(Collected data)
================================
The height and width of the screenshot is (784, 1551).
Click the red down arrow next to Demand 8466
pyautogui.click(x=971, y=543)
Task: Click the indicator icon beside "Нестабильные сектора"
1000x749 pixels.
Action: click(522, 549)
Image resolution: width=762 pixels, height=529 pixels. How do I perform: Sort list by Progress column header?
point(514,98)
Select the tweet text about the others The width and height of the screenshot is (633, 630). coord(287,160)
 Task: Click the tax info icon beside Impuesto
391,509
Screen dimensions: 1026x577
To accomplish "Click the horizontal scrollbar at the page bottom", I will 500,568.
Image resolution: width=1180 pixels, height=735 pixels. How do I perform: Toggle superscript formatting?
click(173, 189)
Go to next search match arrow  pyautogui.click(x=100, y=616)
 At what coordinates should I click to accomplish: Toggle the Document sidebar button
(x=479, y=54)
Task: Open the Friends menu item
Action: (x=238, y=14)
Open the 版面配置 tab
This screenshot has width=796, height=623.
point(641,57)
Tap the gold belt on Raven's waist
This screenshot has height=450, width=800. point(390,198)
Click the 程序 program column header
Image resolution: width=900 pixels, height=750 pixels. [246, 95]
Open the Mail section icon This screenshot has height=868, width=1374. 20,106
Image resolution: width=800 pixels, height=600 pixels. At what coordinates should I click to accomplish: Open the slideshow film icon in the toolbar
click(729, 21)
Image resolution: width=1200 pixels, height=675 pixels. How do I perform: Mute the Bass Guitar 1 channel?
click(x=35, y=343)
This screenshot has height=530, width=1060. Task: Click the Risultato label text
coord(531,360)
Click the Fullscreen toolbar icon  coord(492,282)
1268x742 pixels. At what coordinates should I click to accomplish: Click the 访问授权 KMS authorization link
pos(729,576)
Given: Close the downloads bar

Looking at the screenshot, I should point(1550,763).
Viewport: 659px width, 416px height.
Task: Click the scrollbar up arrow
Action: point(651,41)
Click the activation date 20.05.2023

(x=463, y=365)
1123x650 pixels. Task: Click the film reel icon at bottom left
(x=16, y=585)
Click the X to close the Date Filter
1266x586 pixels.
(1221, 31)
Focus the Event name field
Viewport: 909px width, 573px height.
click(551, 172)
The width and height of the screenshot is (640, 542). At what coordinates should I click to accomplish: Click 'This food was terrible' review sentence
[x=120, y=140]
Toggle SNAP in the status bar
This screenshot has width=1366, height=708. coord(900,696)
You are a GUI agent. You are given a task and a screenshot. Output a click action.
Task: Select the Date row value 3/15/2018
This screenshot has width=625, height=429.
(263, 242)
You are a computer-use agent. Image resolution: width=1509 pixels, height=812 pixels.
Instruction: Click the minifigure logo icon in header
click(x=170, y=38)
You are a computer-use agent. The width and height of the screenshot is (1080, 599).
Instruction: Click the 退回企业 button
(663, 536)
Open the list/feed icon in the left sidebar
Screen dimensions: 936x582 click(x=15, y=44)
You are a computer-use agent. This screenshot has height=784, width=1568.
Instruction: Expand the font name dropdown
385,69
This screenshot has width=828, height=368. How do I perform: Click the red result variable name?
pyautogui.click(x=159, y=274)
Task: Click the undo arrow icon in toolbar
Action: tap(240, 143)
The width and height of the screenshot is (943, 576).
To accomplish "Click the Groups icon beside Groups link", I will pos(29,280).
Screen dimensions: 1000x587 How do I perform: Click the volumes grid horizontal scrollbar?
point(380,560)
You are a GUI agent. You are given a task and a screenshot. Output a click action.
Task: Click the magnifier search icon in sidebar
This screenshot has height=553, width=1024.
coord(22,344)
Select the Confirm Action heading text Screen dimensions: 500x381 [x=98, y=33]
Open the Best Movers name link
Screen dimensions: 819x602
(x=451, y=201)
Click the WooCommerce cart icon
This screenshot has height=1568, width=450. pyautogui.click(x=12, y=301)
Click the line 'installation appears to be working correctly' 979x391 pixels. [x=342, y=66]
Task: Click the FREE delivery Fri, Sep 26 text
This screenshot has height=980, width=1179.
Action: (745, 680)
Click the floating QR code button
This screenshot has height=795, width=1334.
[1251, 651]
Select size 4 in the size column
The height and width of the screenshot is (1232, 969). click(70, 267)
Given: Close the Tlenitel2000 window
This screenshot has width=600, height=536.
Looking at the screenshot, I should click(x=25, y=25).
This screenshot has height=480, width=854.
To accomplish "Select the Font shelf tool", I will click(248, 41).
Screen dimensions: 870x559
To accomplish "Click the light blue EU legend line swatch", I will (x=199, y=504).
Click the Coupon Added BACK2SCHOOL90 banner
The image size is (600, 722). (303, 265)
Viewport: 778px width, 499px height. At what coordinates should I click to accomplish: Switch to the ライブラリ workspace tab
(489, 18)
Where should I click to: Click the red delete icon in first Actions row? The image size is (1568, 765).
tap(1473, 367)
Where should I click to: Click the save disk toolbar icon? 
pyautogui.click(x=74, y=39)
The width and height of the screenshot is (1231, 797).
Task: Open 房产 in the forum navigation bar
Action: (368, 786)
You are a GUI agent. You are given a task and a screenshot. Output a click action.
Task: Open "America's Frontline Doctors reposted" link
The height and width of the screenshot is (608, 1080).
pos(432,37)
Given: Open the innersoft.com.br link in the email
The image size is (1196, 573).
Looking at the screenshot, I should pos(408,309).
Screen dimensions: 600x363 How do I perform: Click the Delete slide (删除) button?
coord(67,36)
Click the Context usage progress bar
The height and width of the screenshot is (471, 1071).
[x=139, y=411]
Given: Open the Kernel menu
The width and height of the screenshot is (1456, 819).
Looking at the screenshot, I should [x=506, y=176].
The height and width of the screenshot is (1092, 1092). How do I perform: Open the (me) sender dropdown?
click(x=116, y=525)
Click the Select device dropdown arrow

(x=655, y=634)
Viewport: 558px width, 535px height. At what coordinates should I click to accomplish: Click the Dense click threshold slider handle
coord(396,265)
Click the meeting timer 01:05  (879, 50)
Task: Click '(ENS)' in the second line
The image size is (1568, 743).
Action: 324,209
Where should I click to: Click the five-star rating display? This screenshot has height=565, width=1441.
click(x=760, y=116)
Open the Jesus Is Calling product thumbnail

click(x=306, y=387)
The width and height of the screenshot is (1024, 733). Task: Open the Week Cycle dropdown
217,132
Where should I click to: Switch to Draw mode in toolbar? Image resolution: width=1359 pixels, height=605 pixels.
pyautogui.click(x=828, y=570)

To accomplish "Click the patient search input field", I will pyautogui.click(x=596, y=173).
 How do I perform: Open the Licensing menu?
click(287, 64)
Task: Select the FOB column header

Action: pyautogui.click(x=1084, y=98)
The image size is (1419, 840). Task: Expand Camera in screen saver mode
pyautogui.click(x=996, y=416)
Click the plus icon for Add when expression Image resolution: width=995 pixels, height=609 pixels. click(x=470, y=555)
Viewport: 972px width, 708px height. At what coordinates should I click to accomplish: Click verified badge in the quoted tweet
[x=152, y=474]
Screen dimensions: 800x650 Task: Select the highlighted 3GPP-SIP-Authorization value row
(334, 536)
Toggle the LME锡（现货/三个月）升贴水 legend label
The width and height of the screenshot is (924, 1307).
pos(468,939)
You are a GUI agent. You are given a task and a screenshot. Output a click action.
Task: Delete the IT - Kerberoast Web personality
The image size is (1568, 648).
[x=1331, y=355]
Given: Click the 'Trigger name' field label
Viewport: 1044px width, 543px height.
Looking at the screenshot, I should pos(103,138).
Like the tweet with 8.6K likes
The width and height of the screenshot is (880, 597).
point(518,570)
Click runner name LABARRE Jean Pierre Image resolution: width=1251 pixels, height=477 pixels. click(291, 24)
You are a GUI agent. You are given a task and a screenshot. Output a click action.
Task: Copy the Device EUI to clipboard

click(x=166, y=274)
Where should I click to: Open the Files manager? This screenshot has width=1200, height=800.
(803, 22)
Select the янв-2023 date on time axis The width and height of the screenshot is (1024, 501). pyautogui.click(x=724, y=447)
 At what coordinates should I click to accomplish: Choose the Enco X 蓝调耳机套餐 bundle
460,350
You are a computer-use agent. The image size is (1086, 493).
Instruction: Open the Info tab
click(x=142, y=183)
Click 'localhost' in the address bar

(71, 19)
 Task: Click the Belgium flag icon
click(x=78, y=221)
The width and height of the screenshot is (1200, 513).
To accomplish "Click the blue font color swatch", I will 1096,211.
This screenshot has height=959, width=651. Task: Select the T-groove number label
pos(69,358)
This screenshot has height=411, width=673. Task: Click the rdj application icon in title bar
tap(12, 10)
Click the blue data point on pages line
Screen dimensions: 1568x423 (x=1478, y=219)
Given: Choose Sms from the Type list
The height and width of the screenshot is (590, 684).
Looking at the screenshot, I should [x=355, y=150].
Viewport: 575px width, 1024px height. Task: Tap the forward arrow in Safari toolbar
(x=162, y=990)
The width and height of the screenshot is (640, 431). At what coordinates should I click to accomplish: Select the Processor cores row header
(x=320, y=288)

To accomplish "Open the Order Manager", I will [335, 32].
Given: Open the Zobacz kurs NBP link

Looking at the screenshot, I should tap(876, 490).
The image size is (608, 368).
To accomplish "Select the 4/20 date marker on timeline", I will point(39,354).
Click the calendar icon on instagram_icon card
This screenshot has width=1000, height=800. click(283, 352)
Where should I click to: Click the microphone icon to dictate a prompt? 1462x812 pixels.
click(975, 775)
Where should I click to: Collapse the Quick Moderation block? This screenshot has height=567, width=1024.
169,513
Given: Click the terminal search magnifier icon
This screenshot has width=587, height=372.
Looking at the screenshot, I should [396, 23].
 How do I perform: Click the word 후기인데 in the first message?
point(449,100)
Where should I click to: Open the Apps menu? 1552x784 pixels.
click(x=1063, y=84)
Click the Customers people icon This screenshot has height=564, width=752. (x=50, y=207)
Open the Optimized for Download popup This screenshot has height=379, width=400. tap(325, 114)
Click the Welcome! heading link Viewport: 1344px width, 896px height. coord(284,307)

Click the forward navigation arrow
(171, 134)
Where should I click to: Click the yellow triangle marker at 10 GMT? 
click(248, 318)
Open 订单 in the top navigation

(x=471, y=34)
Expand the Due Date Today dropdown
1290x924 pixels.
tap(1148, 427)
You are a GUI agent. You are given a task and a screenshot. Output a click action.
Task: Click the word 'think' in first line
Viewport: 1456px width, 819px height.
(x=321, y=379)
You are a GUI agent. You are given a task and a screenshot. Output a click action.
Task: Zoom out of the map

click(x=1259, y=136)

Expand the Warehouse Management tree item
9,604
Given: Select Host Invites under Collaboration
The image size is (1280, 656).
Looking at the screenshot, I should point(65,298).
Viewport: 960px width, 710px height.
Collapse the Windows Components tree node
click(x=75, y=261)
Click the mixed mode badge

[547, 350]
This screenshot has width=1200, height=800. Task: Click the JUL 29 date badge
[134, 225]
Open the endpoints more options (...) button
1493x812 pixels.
================================
◆ **Assignment**: All that is wanted is an exact copy of the lines above from the one with "Where should I click to: Click the yellow" through the one with "Task: Click the word 'think' in first line", with both ends included.

◆ **Task response**:
Where should I click to: Click the yellow triangle marker at 10 GMT? 
click(248, 318)
Open 订单 in the top navigation

(x=471, y=34)
Expand the Due Date Today dropdown
1290x924 pixels.
tap(1148, 427)
You are a GUI agent. You are given a task and a screenshot. Output a click action.
Task: Click the word 'think' in first line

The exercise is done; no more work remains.